Grassroots Healthcare Reform

If we get a health reform bill, it may be thanks in part to a push from the ground up. That belief is leading to a variety of grassroots support endeavors.

At a hospital-sponsored town hall meeting on the issue this week in San Francisco attendees were invited to take the microphone to tell their stories. Probably a bad idea at any meeting, since such an invitation guarantees off-point rambles and rages and this one certainly proved the point — but there were enough horror stories to assure everyone that our current non-system is a train wreck.

A cardboard cut-out of President Obama stood at the back of the room (there was a lot of photo-op going on before things got started) and the promise was that videos of the stories would go straight to Washington to help speed passage of the hoped-for health reform bill.

Participants told of needed care that couldn’t be found, needed drugs that couldn’t be bought and the widespread suffering of the un- or under-insured. A panel of local experts presented aspects of the hoped-for national plan and spoke of San Francisco’s own moderately successful effort to provide health coverage for all.

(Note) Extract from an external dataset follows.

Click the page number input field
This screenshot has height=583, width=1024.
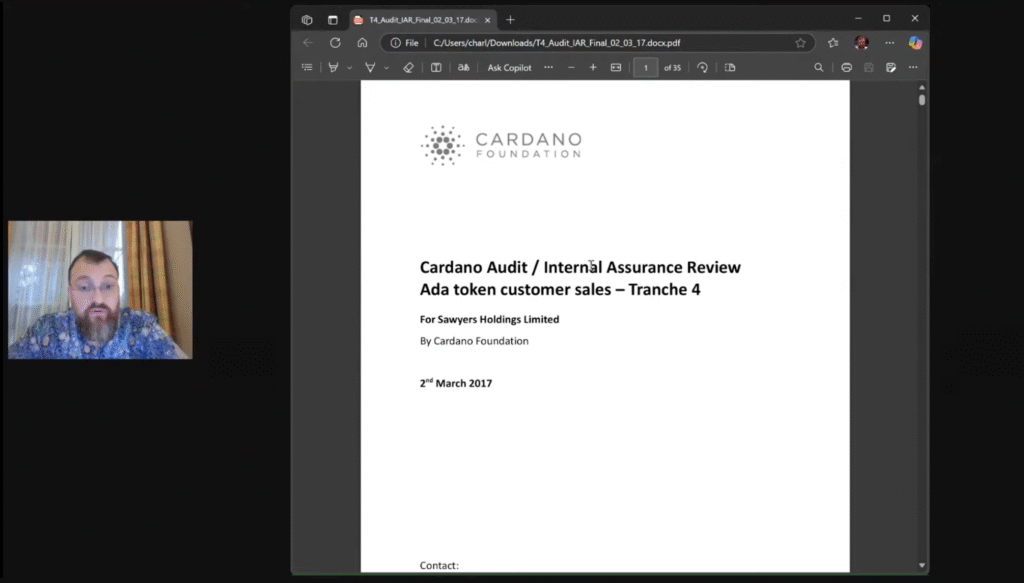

Speakers were asked to keep their remarks to under three minutes, another dictum doomed to failure, and a few did. My own plea (one minute, forty seconds) was for inclusion of some guarantee/protection of individual choice at the end of life. It stemmed from working for many years (as I still do) with terminally ill adults who seek options including hastening their dying. It was tempered in deference to the hosts, since St. Francis is a member of Catholic Healthcare West and the opposition of the Catholic Church was largely responsible for defeat of a widely popular physician aid-in-dying bill that narrowly failed in California two years ago. And the likelihood of such a controversial issue getting into the massively complex bill we may or may not get is somewhere between slim and none, but what the heck. With Mr. Obama standing there, I couldn’t resist.

At similar gatherings around the country, I suspect the message and the messengers are much the same. Health reform is a national need that translates in millions of heartbreaking individual stories.

My personal favorite message came from panel member Catherine Dodd, PhD, RN, District Chief of Staff for Nancy Pelosi in her pre-Speaker days. Dodd explained the current three-fold status (two in the Senate and one in the House) of the healthcare bill and defended its  probable cost. Then she threw out one new number: 19.7. After everyone had let 19.7 sink in, she told us that is the number of years it has taken this country, every time a health reform bill has been floated, to bring it up again. “We can’t afford another 19.7 years,” she said. I think she’s right.